---- Page excerpt

Data Guard provides a comprehensive set of services that create, maintain, manage, and monitor one or more standby databases to enable production Oracle databases to survive disasters and data corruptions. Data Guard maintains these standby databases as copies of the
production database. Data Guard can be used with traditional backup, restoration, and cluster techniques to provide a high level of data protection and data availability.

> What is DG Broker ?
DG Broker "it is the management and monitoring tool".
Oracle dataguard broker is a distributed management framework that automates and centralizes the creation , maintenance and monitoring of DG configuration.
All management operations can be performed either through OEM, which uses the broker (or) broker specified command-line tool interface "DGMGRL".

> What is the difference between Dataguard and Standby ?
Dataguard :
Dataguard is mechanism/tool to maintain standby database.
The dataguard is set up between primary and standby instance .
Data Guard is only available on Enterprise Edition.
Standby Database :
Physical standby database provides a physically identical copy of the primary database, with on disk database structures that are identical to the primary database on a block-for-block basis.
Standby capability is available on Standard Edition.

--------
---- Material provided

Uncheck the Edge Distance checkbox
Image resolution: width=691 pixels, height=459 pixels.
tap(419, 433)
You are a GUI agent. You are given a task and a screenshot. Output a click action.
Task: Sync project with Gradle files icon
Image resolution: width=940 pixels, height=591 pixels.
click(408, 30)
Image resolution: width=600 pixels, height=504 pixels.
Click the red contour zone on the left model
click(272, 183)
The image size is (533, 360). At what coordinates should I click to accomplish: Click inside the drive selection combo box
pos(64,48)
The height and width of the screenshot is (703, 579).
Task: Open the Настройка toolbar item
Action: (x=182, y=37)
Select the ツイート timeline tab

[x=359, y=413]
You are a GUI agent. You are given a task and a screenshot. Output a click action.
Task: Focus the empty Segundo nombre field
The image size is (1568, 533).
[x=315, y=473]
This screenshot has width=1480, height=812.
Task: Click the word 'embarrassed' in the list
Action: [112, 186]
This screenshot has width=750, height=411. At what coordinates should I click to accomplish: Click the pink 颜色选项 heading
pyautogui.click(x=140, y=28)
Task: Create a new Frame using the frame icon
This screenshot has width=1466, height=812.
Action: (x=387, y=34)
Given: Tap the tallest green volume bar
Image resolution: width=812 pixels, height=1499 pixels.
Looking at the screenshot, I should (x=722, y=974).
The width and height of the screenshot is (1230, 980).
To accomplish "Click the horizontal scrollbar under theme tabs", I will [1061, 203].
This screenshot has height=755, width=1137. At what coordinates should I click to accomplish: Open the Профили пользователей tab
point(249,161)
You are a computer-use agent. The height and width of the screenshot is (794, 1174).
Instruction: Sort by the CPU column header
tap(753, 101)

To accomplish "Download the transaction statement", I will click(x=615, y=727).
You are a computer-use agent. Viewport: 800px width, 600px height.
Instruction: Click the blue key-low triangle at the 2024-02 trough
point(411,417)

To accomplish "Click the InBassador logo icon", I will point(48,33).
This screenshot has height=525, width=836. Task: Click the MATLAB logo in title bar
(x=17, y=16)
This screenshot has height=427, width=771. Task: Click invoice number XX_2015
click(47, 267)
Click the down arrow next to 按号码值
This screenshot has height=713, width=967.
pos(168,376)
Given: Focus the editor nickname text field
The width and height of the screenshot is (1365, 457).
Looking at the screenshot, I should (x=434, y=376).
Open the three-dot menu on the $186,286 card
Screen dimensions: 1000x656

--------

What this exercise asks:
**a)** In the listing, rewrite the lines starting at the one containing "This screenshot has height=427, width=771." and ending with the last line of the listing, changing "three-dot menu" to "overflow menu" and leaving everything else as it is.
**b)** Carry the Oracle Data Guard text on from the point where it stops.
The listing is unrelated to the Oracle Data Guard text.

Results of the tasks:
**a)**
This screenshot has height=427, width=771. Task: Click invoice number XX_2015
click(47, 267)
Click the down arrow next to 按号码值
This screenshot has height=713, width=967.
pos(168,376)
Given: Focus the editor nickname text field
The width and height of the screenshot is (1365, 457).
Looking at the screenshot, I should (x=434, y=376).
Open the overflow menu on the $186,286 card
Screen dimensions: 1000x656

**b)**
> What are the differences between Physical/Logical standby databases ? How would you decide which one is best suited for your environment ?
Physical standby DB:
As the name, it is physically (datafiles, schema, other physical identity) same copy of the primary database.
It synchronized with the primary database with Apply Redo to the standby DB.
Logical Standby DB:
As the name logical information is the same as the production database, it may be physical structure can be different. It synchronized with primary database though SQL Apply, Redo received from the primary database into SQL statements and then executing these SQL statements on the standby DB. We can open "physical stand by DB to "read only" and make it available to the applications users (Only select is allowed during this period). we can not apply redo logs received from primary database at this time. We do not see such issues with logical standby database. We can open the database in normal mode and make it available to the users. At the same time, we can apply archived logs received from primary database.

For OLTP large transaction database it is better to choose logical standby database.

> Explain Active Dataguard ?
11g Active Data Guard - Oracle Active Data Guard enables read-only access to a physical standby database for queries, sorting, reporting, web-based access, etc., while continuously applying changes received from the production database. Oracle Active Data Guard also enables the use of fast incremental backups when offloading backups to a standby database, and can provide additional benefits of high availability and disaster protection against planned or unplanned outages at the production site.

> What is a Snapshot Standby Database ?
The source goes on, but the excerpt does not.